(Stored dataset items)
╔══
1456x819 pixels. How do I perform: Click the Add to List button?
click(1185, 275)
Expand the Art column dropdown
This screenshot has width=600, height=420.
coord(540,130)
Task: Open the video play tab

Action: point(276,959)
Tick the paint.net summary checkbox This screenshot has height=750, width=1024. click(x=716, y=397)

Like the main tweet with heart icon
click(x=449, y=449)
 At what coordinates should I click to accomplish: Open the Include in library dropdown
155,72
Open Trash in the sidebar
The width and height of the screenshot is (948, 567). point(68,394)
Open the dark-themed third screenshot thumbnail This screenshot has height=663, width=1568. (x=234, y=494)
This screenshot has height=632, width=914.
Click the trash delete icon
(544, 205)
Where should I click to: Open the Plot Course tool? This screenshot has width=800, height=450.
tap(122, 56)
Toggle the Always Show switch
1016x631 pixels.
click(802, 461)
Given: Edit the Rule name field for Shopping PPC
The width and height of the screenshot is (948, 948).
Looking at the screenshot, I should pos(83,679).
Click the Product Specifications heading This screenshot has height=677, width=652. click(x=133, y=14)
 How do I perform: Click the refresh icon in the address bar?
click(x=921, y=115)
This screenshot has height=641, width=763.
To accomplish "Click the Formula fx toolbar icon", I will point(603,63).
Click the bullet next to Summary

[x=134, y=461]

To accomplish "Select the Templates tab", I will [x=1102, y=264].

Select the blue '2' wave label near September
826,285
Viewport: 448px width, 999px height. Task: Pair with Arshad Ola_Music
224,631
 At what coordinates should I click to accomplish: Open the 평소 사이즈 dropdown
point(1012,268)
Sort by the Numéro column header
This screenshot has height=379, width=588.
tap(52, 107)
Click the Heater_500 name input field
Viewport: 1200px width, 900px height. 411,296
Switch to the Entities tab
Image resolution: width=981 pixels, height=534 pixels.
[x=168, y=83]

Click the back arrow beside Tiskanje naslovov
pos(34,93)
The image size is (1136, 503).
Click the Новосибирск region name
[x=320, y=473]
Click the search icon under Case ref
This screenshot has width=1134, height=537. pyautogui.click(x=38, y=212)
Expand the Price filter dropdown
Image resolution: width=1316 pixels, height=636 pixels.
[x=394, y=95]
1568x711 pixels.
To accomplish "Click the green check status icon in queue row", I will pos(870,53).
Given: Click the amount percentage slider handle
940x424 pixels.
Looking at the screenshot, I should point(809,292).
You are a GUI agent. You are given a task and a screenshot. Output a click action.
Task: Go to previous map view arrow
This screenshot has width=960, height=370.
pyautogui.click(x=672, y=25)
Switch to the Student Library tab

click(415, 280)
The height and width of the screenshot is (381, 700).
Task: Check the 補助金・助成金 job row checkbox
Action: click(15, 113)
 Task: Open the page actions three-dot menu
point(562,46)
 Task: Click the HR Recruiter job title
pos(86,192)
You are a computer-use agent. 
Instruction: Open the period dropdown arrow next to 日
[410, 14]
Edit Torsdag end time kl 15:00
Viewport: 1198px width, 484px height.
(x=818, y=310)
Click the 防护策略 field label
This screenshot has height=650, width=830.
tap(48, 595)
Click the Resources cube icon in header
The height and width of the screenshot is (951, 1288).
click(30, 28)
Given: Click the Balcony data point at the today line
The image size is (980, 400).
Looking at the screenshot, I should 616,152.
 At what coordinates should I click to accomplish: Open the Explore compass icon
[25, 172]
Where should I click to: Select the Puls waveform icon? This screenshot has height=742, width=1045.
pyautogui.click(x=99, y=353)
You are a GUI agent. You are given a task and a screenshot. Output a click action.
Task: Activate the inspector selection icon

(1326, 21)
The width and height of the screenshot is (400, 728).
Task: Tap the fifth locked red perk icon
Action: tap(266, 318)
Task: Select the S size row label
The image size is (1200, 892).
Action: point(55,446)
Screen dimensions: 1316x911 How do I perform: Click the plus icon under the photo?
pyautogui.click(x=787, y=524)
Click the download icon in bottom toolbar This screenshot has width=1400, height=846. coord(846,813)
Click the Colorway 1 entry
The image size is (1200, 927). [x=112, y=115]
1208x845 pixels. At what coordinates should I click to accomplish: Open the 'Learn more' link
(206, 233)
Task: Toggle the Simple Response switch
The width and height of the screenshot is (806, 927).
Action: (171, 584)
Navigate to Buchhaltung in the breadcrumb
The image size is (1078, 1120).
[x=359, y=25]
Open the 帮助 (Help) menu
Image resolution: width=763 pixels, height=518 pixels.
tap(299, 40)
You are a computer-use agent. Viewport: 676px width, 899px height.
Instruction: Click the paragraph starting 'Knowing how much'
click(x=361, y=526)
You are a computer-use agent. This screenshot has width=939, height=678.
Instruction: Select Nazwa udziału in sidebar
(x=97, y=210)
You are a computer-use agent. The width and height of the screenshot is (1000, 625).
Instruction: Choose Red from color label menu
╚══
» Requirement
Lines that contain "toolbar" are to be copied from the records above.

» Solution to this task
To accomplish "Click the Formula fx toolbar icon", I will point(603,63).
Click the download icon in bottom toolbar This screenshot has width=1400, height=846. coord(846,813)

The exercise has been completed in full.